Festival Courant d’art 2023 par le diocèse de Rouen

Fiche de l’Observatoire Foi et Culture du 3 mai 2023, n°19, à propos du Festival Courant d’art 2023 par le diocèse de Rouen

Pour la 18ème année, le diocèse de Rouen propose le festival « Courant d’art ». Il s’agit d’exposer des œuvres contemporaines dans des églises du diocèse et ainsi de permettre une sorte de « dialogue de la beauté » entre l’hier et l’aujourd’hui, même si les églises édifiées dans les siècles passés sont des lieux du présent. Cet événement doit beaucoup à un prêtre de ce diocèse, Bertrand Laurent, lui-même peintre, et tout naturellement en phase avec les artistes.

Je ne parlerai ici que de l’artiste dont j’ai pu voir les œuvres, Hans Jorgensen. Sculpteur sur bois établi dans le Poitou, son travail porte sur la manière d’agencer, de travailler, des pièces de bois brut qu’il récupère dans les forêts ou ailleurs. L’arbre y est une métaphore du corps humain soumis aux vicissitudes du temps, l’écorce est un parchemin où l’on peut lire la vie tourmentée de l’homme. La démarche générale de l’artiste est, selon ses propos, « de s’éloigner d’une facture classique afin d’éviter tout misérabilisme et excès de narration. » Du 14 avril au 14 mai, l’église Saint Maclou de Rouen, chef-d’œuvre du gothique flamboyant accueille quelques-unes de ses sculptures monumentales. Elles sont présentées dans les chapelles latérales et dans le chœur de l’église.

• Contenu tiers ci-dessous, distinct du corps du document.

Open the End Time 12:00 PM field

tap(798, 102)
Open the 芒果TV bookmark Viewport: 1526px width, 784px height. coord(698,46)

Anthropomorphes, elles montrent des corps souvent tordus, souffrants, tendus à l’extrême. Ceci résonne dans cette église très gravement endommagée durant la dernière Guerre mondiale, qui ne put réellement rouvrir qu’en 1980 et qui porte encore les stigmates des bombes qui furent lancées sur Rouen.

Les œuvres n’ont pas de titre individuellement mais, dans chaque exposition de Jorgensen, elles forment un ensemble, ici, à Rouen, celui-ci est intitulé « cette chair-là « . L’artiste présente ses sculptures mais n’entend pas les commenter, laissant chacun les recevoir dans ce qu’elles lui disent. Je peux cependant souligner que le choix des emplacements dans l’église Saint Maclou les faits plus spontanément dialoguer avec un élément de l’architecture, un retable, ou encore la poutre de gloire.

Puisque je parle de dialogue, il serait juste d’ajouter un autre personnage. Déjà j’ai posé les œuvres de Jorgensen, l’église, les regardeurs, et j’ajoute la lumière. Elle est un personnage à elle seule. L’art gothique, en évidant les murs le plus possible, est un art de la lumière. Mais il s’agit toujours d’une lumière changeante, mouvante, diverse. Pour cela, il est bon de ne pas ajouter de lumières artificielles, encore moins d’écrans, comme je l’ai vu ici ou là. En effet, pour le motif de permettre aux fidèles de « voir » ce qui leur est caché par un pilier, ou un autre élément architectural, des églises ont disposé des écrans de télévision à tel ou tel endroit. On en connaît le résultat : on regarde l’écran ! Il est permis à l’épiscope du Futuroscope d’interroger le tour scopique de notre époque. Heureusement, nous venons de célébrer la vigile pascale ; sa première partie, dans l’absence des lumières artificielles, permet que le sens de l’ouïe soit sollicité… « Ecoute Israël ».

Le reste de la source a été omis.